The GOP’s New Transparency Rules Might Not Be That Transparent

Ron Sachs

Ahead of the November elections, one of the House GOP’s biggest promises to its base was that it would make sure legislation was publicly available online for three days before putting it on the floor for a vote. From the Pledge to America: “We will ensure that bills are debated and discussed in the public square by publishing the text online for at least three days before coming up for a vote in the House of Representatives.”

However, in a draft of their proposed rules for the House in the 112th Congress, they reportedly left themselves quite a loophole: the powerful Rules Committee seemingly won’t be subject to the transparency requirements and can amend and even replace any bill. As Politico reported Wednesday, “That would leave GOP leaders a significant exemption to make last-minute changes without such a long period of public scrutiny.”

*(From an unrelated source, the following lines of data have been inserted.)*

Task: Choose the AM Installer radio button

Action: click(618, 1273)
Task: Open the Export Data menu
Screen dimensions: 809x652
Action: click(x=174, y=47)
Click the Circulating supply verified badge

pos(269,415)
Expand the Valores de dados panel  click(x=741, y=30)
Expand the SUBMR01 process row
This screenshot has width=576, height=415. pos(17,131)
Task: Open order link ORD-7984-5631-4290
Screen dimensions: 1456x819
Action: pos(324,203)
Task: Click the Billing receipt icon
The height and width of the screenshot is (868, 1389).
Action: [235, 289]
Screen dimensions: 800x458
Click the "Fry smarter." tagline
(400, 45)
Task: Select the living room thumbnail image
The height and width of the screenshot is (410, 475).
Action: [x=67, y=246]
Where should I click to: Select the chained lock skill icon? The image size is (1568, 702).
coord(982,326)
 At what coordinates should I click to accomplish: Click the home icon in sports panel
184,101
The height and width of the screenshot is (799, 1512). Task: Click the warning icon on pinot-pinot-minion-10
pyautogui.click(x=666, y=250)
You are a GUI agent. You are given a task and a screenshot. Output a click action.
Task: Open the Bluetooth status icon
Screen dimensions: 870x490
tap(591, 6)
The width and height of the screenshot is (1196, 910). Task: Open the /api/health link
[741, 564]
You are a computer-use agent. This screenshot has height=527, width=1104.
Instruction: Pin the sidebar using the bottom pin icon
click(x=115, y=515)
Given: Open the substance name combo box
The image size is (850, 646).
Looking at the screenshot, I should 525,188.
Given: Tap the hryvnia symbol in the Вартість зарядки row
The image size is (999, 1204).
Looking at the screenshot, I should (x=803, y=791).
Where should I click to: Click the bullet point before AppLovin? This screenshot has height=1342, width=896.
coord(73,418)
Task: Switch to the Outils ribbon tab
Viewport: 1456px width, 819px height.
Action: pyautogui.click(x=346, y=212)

This does not please the Tea Party.“If there are loopholes used by the GOP to circumvent transparency, you can be sure that Tea Party Patriots across the nation will make it known to Republicans that such behavior is unacceptable,” says Mark Meckler, co-founder of the influential Tea Party Patriots, in an email to me. “This is not about the philosophy of the majority party, this is about the role of citizens. We will watchdog the system, and we will find a way to close any loopholes. In addition, any elected officials attempting to use loopholes to circumvent the expected transparency will quickly find themselves exposed to wrath of a public fed up with the games of politicians.”

The power of the House majority is enormous, and its lure is strong. Frankly nobody expected the GOP (and nobody would expect either party) to write their powers out of existence, and partisan voters tend to forget about the flipside of these powers when their party is using them. The question is whether groups like the Tea Party Patriots will actually hold Republicans’ feet to the fire or not. The proposed rules have not been finalized, and will not be adopted until the 112th Congress begins in early January.